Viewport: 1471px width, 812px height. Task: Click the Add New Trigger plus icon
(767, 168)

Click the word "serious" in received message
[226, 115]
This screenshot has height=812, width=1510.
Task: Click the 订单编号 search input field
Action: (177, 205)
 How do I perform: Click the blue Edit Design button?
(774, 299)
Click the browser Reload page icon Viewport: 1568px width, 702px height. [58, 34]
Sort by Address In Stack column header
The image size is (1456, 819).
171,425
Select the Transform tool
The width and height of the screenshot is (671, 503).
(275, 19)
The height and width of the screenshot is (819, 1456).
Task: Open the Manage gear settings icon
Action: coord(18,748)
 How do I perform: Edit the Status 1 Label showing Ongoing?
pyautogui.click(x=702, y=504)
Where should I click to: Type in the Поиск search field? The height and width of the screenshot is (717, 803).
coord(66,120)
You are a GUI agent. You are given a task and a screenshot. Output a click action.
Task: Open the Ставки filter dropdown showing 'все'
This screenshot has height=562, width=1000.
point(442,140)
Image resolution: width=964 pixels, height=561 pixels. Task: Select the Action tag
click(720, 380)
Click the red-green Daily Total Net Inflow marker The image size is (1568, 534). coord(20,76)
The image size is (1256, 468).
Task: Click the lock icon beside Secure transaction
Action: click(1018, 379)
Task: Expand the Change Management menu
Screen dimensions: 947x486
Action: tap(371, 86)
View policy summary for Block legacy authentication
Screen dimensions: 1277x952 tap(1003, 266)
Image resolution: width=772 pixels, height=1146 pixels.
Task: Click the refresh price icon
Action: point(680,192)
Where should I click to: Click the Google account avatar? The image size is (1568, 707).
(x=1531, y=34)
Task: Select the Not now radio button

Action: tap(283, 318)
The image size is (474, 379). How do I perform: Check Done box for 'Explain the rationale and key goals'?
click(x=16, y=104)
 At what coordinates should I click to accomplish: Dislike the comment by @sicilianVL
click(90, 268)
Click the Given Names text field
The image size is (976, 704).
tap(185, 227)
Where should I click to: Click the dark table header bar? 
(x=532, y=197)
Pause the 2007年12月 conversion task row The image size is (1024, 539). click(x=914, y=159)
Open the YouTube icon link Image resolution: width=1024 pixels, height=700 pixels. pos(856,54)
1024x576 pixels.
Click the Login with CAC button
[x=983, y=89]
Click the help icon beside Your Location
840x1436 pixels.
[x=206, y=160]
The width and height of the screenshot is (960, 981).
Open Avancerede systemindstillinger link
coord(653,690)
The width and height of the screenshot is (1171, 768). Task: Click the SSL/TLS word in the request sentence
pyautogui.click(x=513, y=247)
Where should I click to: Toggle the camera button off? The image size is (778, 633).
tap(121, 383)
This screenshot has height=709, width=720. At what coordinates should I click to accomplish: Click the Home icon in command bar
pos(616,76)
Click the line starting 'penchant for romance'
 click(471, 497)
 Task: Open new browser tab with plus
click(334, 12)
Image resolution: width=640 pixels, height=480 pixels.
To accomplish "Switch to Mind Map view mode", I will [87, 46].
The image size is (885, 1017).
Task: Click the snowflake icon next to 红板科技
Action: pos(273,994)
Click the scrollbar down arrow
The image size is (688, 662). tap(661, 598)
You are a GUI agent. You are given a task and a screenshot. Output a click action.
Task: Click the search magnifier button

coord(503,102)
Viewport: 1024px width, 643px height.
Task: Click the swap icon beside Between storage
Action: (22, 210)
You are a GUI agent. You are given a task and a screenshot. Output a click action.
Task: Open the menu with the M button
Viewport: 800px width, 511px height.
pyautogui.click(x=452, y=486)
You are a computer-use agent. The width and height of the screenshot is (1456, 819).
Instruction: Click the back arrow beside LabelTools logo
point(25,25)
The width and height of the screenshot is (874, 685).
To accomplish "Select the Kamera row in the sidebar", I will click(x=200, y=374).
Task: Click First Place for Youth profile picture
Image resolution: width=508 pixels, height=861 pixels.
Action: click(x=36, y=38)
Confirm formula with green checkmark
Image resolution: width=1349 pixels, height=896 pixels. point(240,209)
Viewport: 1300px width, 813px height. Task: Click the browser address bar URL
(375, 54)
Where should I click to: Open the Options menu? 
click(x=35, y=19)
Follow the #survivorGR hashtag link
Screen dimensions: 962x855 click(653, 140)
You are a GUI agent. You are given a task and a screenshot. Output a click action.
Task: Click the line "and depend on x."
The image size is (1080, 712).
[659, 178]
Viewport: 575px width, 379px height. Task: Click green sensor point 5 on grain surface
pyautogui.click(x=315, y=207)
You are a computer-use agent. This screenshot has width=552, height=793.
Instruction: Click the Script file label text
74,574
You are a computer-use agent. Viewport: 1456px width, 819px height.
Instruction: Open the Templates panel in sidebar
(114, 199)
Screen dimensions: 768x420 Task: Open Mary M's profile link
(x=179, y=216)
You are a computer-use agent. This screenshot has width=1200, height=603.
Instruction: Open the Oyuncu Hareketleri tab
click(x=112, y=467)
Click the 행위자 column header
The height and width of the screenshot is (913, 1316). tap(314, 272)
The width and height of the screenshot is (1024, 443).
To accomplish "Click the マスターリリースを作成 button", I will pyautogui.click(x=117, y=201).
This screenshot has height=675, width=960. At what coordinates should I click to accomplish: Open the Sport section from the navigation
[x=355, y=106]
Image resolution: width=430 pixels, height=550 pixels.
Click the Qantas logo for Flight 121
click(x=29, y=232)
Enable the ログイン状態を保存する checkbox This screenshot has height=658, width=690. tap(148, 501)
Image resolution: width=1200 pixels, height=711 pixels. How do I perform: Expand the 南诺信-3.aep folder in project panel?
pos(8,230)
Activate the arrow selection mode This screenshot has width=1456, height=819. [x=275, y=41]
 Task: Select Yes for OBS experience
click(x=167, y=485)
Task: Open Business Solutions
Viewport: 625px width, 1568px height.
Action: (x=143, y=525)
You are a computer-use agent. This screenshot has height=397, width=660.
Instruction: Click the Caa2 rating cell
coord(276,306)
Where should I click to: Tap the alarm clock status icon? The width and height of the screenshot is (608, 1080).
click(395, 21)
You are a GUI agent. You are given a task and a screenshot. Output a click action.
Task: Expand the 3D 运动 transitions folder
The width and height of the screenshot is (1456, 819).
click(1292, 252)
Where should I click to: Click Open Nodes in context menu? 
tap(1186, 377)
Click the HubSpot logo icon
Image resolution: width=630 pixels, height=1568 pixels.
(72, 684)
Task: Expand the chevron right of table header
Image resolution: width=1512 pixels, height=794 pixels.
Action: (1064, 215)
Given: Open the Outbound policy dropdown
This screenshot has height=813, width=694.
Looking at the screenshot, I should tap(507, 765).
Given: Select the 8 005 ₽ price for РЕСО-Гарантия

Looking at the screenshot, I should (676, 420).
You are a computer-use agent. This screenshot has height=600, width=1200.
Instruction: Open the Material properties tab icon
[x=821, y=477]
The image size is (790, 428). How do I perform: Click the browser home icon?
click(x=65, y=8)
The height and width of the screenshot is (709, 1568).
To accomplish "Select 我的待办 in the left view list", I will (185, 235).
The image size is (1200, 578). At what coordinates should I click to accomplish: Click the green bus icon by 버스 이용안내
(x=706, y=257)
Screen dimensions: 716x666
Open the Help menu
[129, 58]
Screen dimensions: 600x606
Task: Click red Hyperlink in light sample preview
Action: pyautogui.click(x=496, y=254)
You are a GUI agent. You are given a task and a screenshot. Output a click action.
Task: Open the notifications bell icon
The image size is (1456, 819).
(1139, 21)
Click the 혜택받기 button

.....

> [Aim]: Give the lines between the line holding "The width and height of the screenshot is (1024, 443)." and the line holding "Action: (x=143, y=525)", inclusive, as a numbered list with blank lines left out.

> [Response to this exercise]:
1. The width and height of the screenshot is (1024, 443).
2. To accomplish "Click the マスターリリースを作成 button", I will pyautogui.click(x=117, y=201).
3. This screenshot has height=675, width=960. At what coordinates should I click to accomplish: Open the Sport section from the navigation
4. [x=355, y=106]
5. Image resolution: width=430 pixels, height=550 pixels.
6. Click the Qantas logo for Flight 121
7. click(x=29, y=232)
8. Enable the ログイン状態を保存する checkbox This screenshot has height=658, width=690. tap(148, 501)
9. Image resolution: width=1200 pixels, height=711 pixels. How do I perform: Expand the 南诺信-3.aep folder in project panel?
10. pos(8,230)
11. Activate the arrow selection mode This screenshot has width=1456, height=819. [x=275, y=41]
12.  Task: Select Yes for OBS experience
13. click(x=167, y=485)
14. Task: Open Business Solutions
15. Viewport: 625px width, 1568px height.
16. Action: (x=143, y=525)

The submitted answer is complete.